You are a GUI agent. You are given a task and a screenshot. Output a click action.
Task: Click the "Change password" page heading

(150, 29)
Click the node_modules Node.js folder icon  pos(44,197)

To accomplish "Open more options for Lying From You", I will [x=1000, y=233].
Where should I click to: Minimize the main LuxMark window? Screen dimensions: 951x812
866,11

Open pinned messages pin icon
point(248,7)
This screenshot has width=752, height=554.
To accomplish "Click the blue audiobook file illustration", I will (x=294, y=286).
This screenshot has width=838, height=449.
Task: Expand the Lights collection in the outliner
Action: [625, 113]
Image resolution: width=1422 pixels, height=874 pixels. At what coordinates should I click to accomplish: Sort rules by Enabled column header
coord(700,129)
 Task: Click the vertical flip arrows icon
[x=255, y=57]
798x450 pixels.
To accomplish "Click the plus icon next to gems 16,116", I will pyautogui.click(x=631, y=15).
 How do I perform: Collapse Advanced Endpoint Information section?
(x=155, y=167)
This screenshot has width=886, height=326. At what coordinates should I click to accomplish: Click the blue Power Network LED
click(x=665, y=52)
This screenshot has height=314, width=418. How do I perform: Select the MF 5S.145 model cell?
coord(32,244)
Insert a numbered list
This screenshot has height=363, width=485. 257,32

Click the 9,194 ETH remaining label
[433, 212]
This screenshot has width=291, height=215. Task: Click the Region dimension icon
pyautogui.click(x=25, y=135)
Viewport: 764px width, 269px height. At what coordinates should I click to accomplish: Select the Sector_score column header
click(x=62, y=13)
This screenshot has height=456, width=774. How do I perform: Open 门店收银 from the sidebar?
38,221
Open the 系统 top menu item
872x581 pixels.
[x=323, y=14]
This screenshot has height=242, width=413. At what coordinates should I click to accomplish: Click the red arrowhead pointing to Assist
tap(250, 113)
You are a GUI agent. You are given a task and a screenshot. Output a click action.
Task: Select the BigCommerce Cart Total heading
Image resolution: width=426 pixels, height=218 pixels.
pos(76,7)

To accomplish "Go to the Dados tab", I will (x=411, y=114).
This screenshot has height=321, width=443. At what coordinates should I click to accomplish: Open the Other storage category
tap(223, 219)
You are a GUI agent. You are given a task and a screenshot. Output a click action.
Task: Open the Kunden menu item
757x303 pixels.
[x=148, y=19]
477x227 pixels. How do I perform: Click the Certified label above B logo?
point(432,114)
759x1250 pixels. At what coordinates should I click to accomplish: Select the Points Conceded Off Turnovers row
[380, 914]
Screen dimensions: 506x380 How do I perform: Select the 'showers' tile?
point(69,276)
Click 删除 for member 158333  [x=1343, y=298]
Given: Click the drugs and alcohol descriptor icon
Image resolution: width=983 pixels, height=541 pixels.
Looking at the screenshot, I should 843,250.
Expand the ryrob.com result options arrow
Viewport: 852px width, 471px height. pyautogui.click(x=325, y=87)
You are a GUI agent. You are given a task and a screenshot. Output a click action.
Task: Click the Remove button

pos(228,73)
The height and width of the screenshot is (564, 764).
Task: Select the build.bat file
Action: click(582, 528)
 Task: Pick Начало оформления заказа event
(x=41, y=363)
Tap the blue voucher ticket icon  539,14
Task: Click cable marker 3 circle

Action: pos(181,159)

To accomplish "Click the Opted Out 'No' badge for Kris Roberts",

= = = = = = =

Within the data above, filter for lines containing the word "menu" and copy each one.

Open the 系统 top menu item
Task: Open the Kunden menu item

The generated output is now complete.